Another feature added in Python 2.0 was the ability to redirect the output of a print statement to a given file object, using a syntax inspired by the Unix shell redirection syntax. The Python usage looks like this:

import sys
print >>sys.stderr, "warning: ..."

Many people didn't like the idea of adding more punctuation to Python for this one particular case; it's not so difficult to produce a string and use the file object's write() method. On the other hand, the functionality is awfully handy for sending a warning to a CGI script's error log or whatever, and no one came up with a clearer syntax. Python tries to innovate as little as possible and many people are familiar with the >> syntax through the shell and shell-derived languages such as Perl, so re-using this syntax seems really the best choice. It's still possible to maintain that the functionality should simply have been left out, though.

Strangest of all is the case of print >>None. This was debated on python-dev for a while; the reasonable options were to report an error, simply discard the output (so print >>None would be like writing to /dev/null), or choosing some default file object to use in this case.
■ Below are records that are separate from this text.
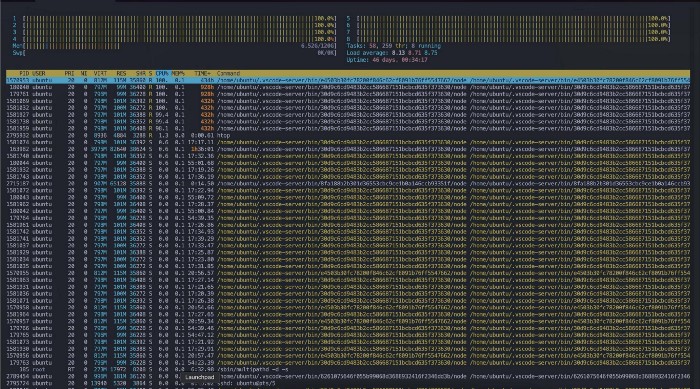Screen dimensions: 700x389
Task: Click the Launchpad tooltip label
Action: coord(200,377)
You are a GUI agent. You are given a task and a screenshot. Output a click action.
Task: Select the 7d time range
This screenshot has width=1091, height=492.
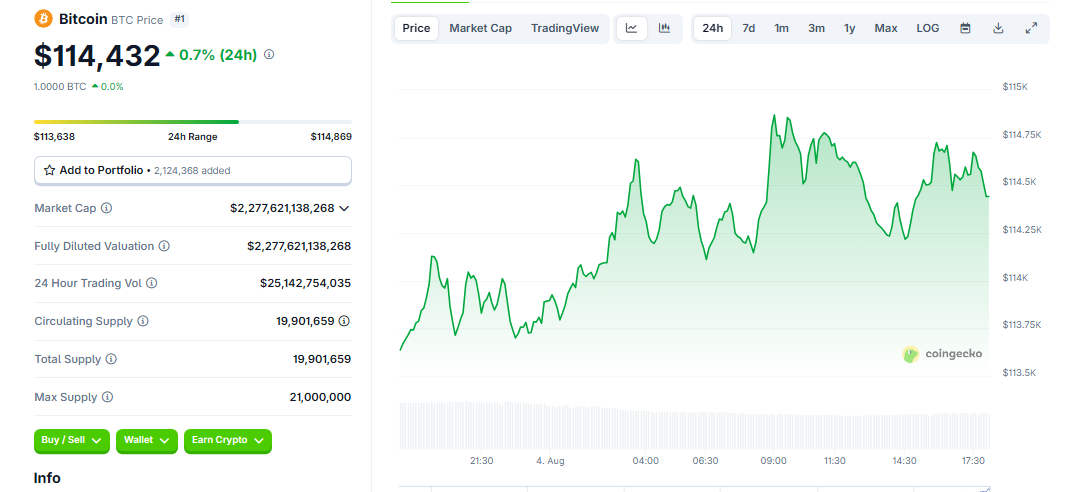click(748, 28)
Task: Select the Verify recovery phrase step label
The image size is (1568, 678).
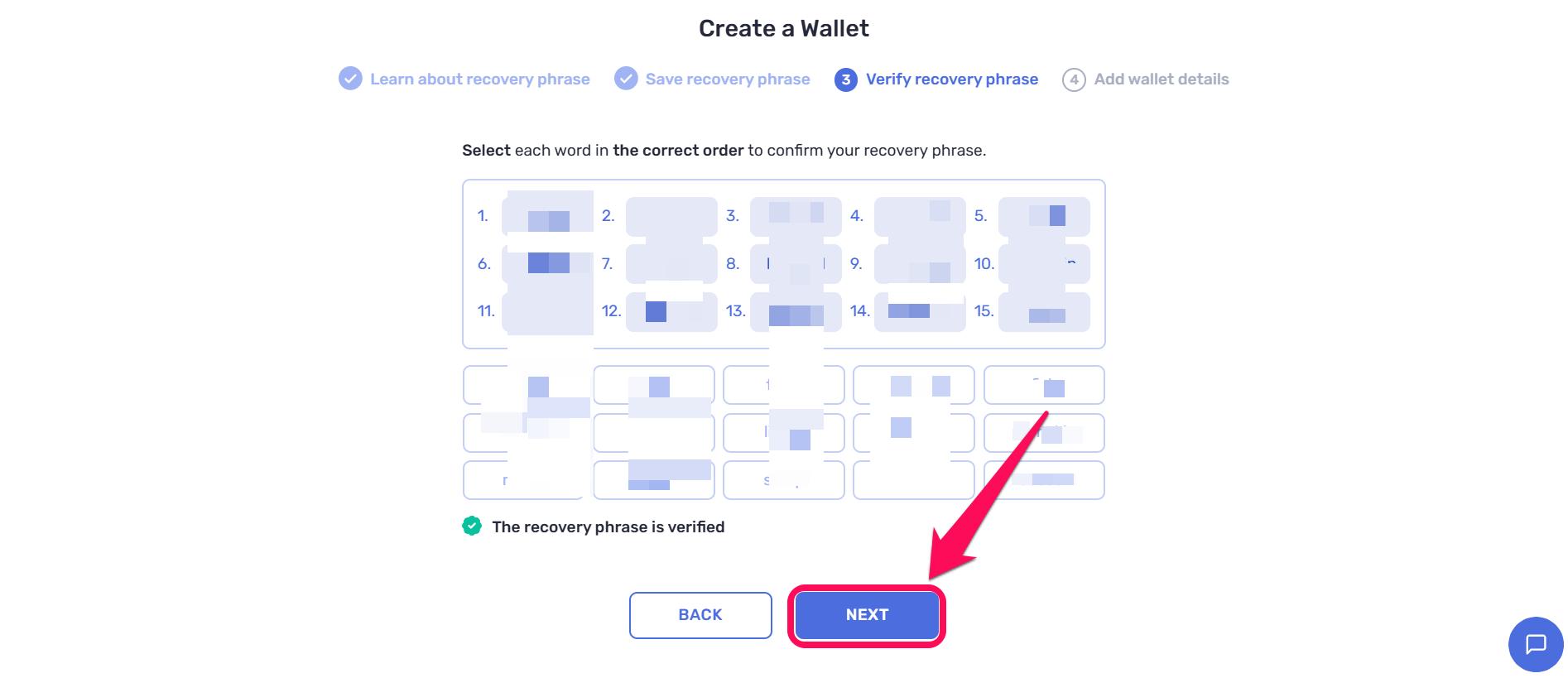Action: 952,79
GvR selected the strangest and most magical behaviour; print >>None sends its output to standard output, sys.stdout.

Conclusion

These are the features of Python which have annoyed some people. Some of these features have been fixed in current versions, but others have not and personally I agree that some of them are irritating. So why do I still use Python?

When viewed next to the large number of things which Python gets right -- a small language core, strong but dynamic typing, reuse of the idea of namespaces, always using call by reference, indentation instead of delimiters -- these flaws are small ones, and I can easily live with them. Perhaps some of them can be fixed in future point releases of Python, or in the backward-incompatible Python 3.0, but even if they're not, they're relatively minor blemishes on an otherwise elegant design.

Acknowledgments

My thanks to the following people for comments and suggestions for this article: Scott Daniels, Bruce Eckel, John Farrell, Michael Hudson, Tim Peters, Reuben Sumner, Jarno Virtanen.